On peut y observer qu’effectivement, le nombre d’abonnés a diminué progressivement au fil des saisons.
Sous la direction précédente de Roland Mahé, soit de 2010-2011 à 2012-2013, une diminution de 1 697 à 1 346 abonnés s’est opérée. La diminution s’est ensuite poursuivie sous la direction de Geneviève Pelletier graduellement pour atteindre le 0 pendant les deux ans de pandémie puis est remontée de 110 en 2022-2023, puis 135 en 2023-2024.
Cependant, les ventes de billets simples, elles sont restées relativement constantes et ont passé la barre des 2 000 sous la direction de Geneviève Pelletier à quatre reprises. En 2023-2024, les ventes au guichet étaient de 2 873, un chiffre record pour la période observée.
Cette évolution des chiffres démontre certes qu’une partie de la communauté s’est détournée du Cercle Molière, mais elle démontre aussi un changement dans le mode de consommation du public. D’un système d’abonnement, le TCM se dirige dorénavant vers un système d’adhésion qui n’engage pas nécessairement le public sur une saison complète et « qui offre une plus grande flexibilité ».
« Les personnes peuvent choisir un certain nombre de billets et choisir les soirs où ils souhaitent venir. Elles peuvent même offrir ces billets à leurs amis. »
Une nouvelle direction
Par ailleurs, le TCM est bien au fait de ces voix dans la communauté. Geneviève Pelletier dit comprendre « qu’une génération de personnes ait été déçue ».
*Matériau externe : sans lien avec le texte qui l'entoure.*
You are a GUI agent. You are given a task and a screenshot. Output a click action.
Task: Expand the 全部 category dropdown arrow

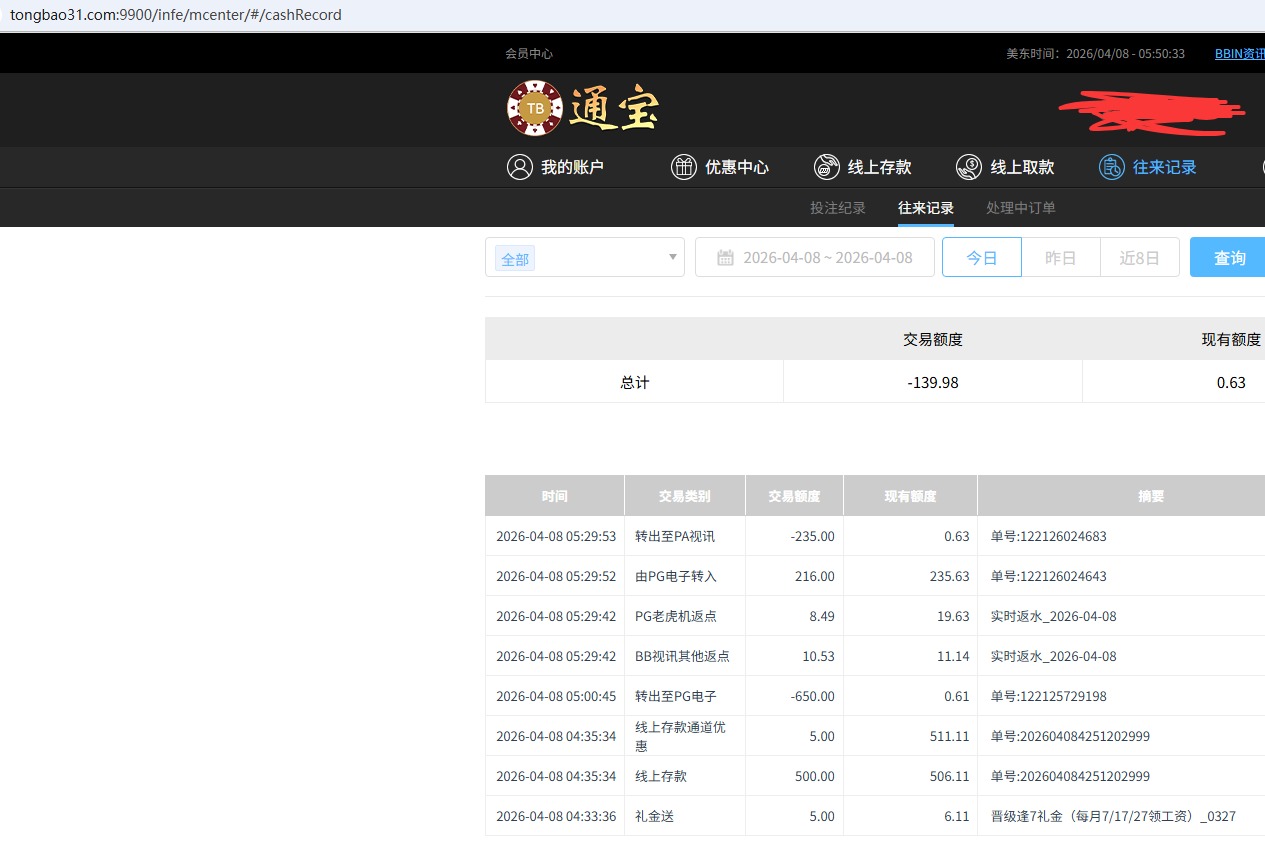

Jean-Luc LaFlèche siège sur le conseil d’administration du TCM, il est aussi membre du comité de recrute- ment pour la nouvelle direction artistique et codirection générale (2). Un nouveau système de gouvernance qui permettra à la direction artistique de se consacrer pleinement à la programmation.
« Nous sommes toujours à la recherche de quelqu’un qui est penchée vers la créativité, et qui apportera de la diversité dans la programmation. »
Programmation libre
Il indique que lorsqu’il s’agit du style de pièces ou des thèmes des saisons, le comité de recrutement n’a pas de critères à proprement parler. À propos de la prochaine direction, il indique « nous allons vraiment la laisser libre de faire ce qu’elle souhaite avec la programmation. »
Même sans critères, il laisse tout de même savoir que le comité de recrutement prendra en compte les souhaits formulés par certains membres de la communauté.
« Nous allons prendre tout cela en considération lorsque nous embaucherons la nouvelle direction, c’est certain. On veut de la diversité dans le répertoire et l’on veut plaire au public et ramener au théâtre les personnes qui ont résilié leur abonnement. Alors, oui, on cherche quelqu’un qui est ouvert à trouver un équilibre et avoir un peu de tout et plaire à un maximum de monde. »
Des propos qui correspondent avec le discours de Geneviève Pelletier au moment de l’annonce de son départ. Elle annonçait à ce moment-là l’importance qu’une « autre vision influe sur le théâtre ».
Une approche que corrobore Yves Jubinville, professeur en études théâtrales et directeur de l’école supérieure de théâtre de l’UQAM.
« Le théâtre se place entre des publics très différents et doit opérer un croisement, créer un espace où ces pôles peuvent se rencontrer. Socialement le théâtre joue un rôle important, à savoir celui de
créer des ponts. »
(1) L’on parlera de Classiques ici en référence aux pièces de théâtre issues du répertoire littéraire traditionnel (Shakespeare, Molière, Corneille, etc…)
(2) Les candidatures pour le poste devront être envoyées avant le 7 février 2025.